New gun safety legislation is a start, but Congress can do better.
- Kyra Watts, a native of Atlanta, is a graduate of Florida A&M University, and a writer and editor for the Tennessean’s opinion and engagement team in Nashville.
- Learn more about Moms Demand Action and why this group was created following school shootings.
- Compare a list of what gun safety advocates wanted and what they got in the new law.
The day 21 elementary school children and teachers were massacred in Uvalde, Texas, Leeann Hewlett felt a surge of emotions.
The mother of a Metro Nashville Public School student and Moms Demand Action volunteer said, “I remember crying in the line because I could put myself in their shoes.”
Moms demand action is a grassroots movement of Americans fighting for public safety measures that can protect people from gun violence. The organization was founded by Shannon Watts, a mother of five, after the Sandy Hook tragedy in Newtown, Connecticut, which left 26 people dead, including 20 children between the ages of six and seven.
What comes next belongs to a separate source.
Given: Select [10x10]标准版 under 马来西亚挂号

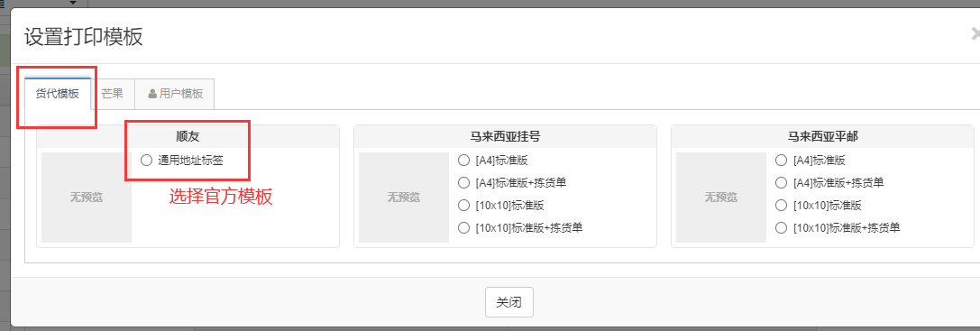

Hewlett joined the movement years later after the 2018 shooting at Marjory Stoneman Douglas High School in Parkland, Florida, that left 17 people dead, including 14 students.
“Being part of Moms Demand Action really educated me on the true nature of our gun violence epidemic,” Hewlett said.
Hear more voices from Tennessee: Receive the weekly opinion bulletin for insightful and thought-provoking articles.
The movement began as an online conversation via a Facebook group, created the day after the shooting, and evolved into a movement of moms, dads, students, concerned citizens and survivors working together to end the this uniquely American crisis — with chapters in all 50 states, a total of seven in Tennessee.
Bipartisan gun safety legislation
The Bipartisan Safer Communities Act is a common-sense, bipartisan proposal to protect America’s children, keep our schools safe, and reduce the threat of gun violence across the country.
Fifteen Republicans have crossed party lines to side with Democrats in favor of the bipartisan Safer Communities Act – ending nearly three decades of deadlock in Congress over how to address the problem of gun violence in this country.
“This is the first gun safety law Congress has passed in 26 years,” Hewlett said. “So I’m glad we’re making progress. I’m glad that after 10 years of fighting Moms Demand Action at all levels of government in all 50 states, we’ve finally moved the needle. However, we still have work to do.”
Lawmakers still have work to do
The 80-page bill failed to enact some of the toughest gun control measures Democrats have long sought.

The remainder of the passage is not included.